KEEGAN: Offstage I identify as completely nonbinary; I love riding in this neutral middle space. But I also love cosplay. The ability to do that in the play gives me permission to dive completely into maleness.
So, when I made that decision to play Orsino as a bio male, suddenly the part really cracked open for me. I began looking for clues about his thoughts and opinions about things like his past relationships and his decision not to date older women.
Underneath his mask of bravura and sexuality, and his firmness of feelings, he’s quite lonely and has never really felt loved. It makes sense to me why his love for Olivia is so misguided and why he might fall in love with the Cesario/Viola character.
BLADE: As an actor, do you ever risk taking on the feelings of your characters?
KEEGAN: Prior to my mental health education, yes, and that could be toxic for me. I’ve since learned that the nervous system can’t tell the difference between real emotional distress and a that of a fully embodied character.
So, I created and share the Empowered Performer Project. [a holistic approach to performance that emphasizes the mental and emotional well-being of performing artists]. It utilizes somatic tools that help enormously when stepping into a character.
BLADE: Has changing the way you work affected your performances?
KEEGAN: I think I’m much better now. I used to have nearly debilitating stage fright. I’d spend all day dreading going onstage. I thought that was just part of the job. Now, I’ve learned to talk to my body. Prior to a performance, I can now spend my offstage time calmly gardening, working with my mental health clients, or playing with my kid. I’m just present in my life in a different way.
BLADE: Is Orsino your first time playing a male role?

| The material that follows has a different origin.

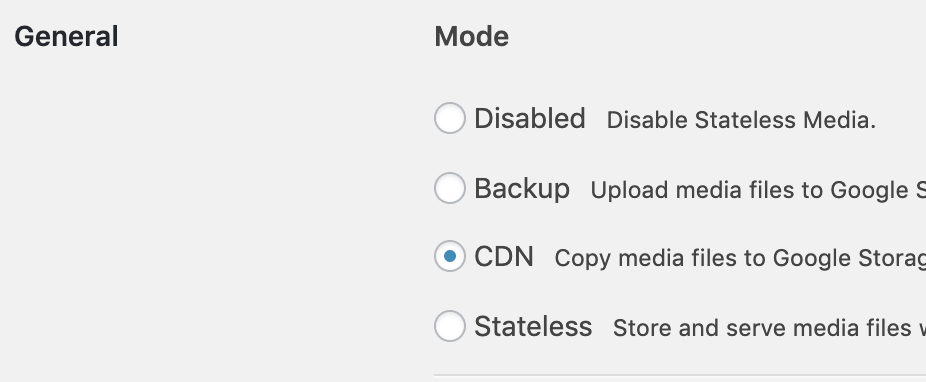Select the Disabled mode radio button

click(x=449, y=117)
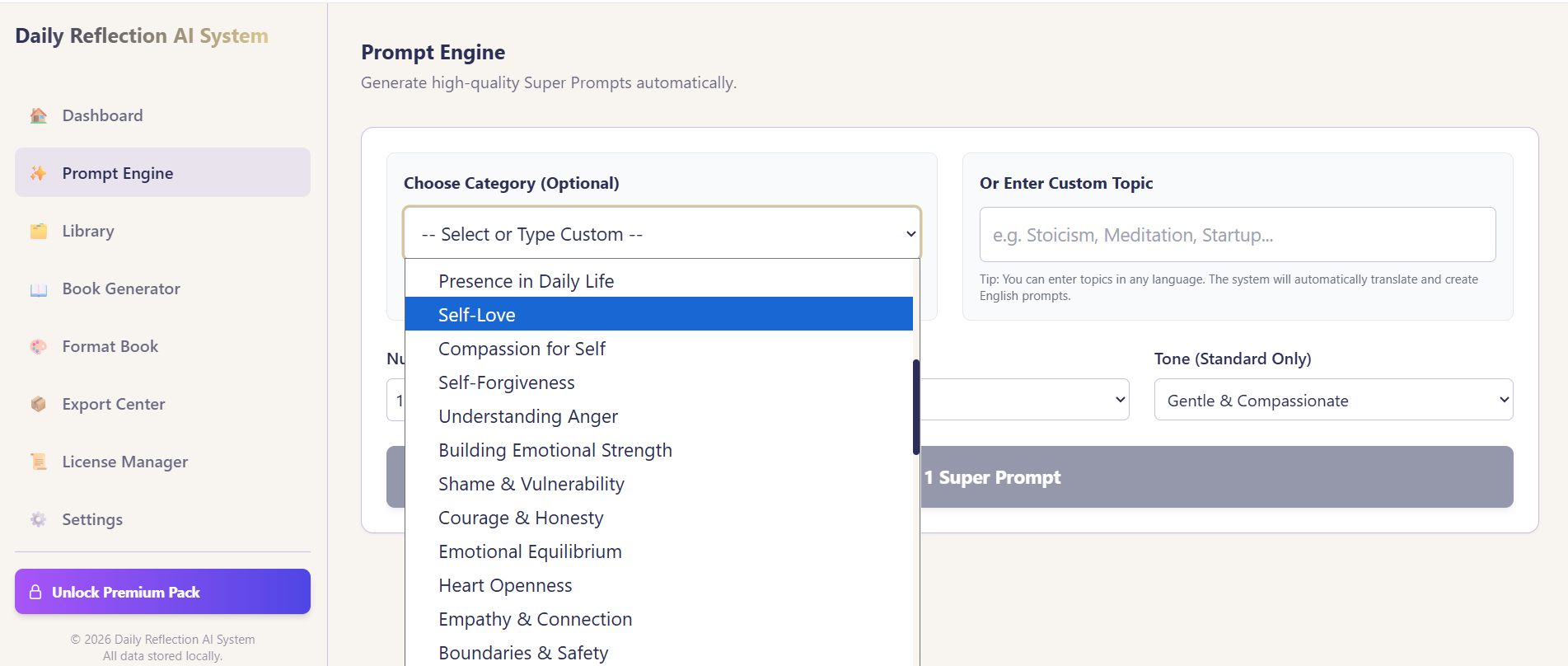Click the lock icon on Unlock Premium Pack
Screen dimensions: 1568x666
click(x=35, y=592)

KEEGAN: No. In fact, the very first time I played a male role was at the American Shakespeare Center in Staunton, Va. I played Hipolito in Thomas Middleton’s The Revenger’s Tragedy.
As Hipolito, I felt utterly male in the moment, so much so that I had audience members see me later after the show and they were surprised that I was female. They thought I was a young guy in the role. There’s something very powerful in that.
BLADE: Do you have a favorite part? Male or female?
KEEGAN: That’s tough but I think it’s Maggie the Cat. I played the hyper-female Maggie in Tennessee Williams’ Cat on a Hot Tin Roof at Round House. In the first act she didn’t stop talking for 51 minutes opposite Gregory Wooddell as Brick who barely had to speak. That lift was probably the heaviest I’ve ever been asked to do in acting.
BLADE: What about Folger’s Twelfth Night might be especially appealing to queer audiences?
KEEGAN: First and foremost is presentation. 99% of the cast identify as queer in some way.
The approach to Shakespeare’s text is one of the most bold and playful that I have ever seen. It’s unabashedly queer. The actors are here to celebrate and be loud and colorful and to advocate. It’s a powerful production, especially to do so close to the Capitol building, and that’s not lost on any of us.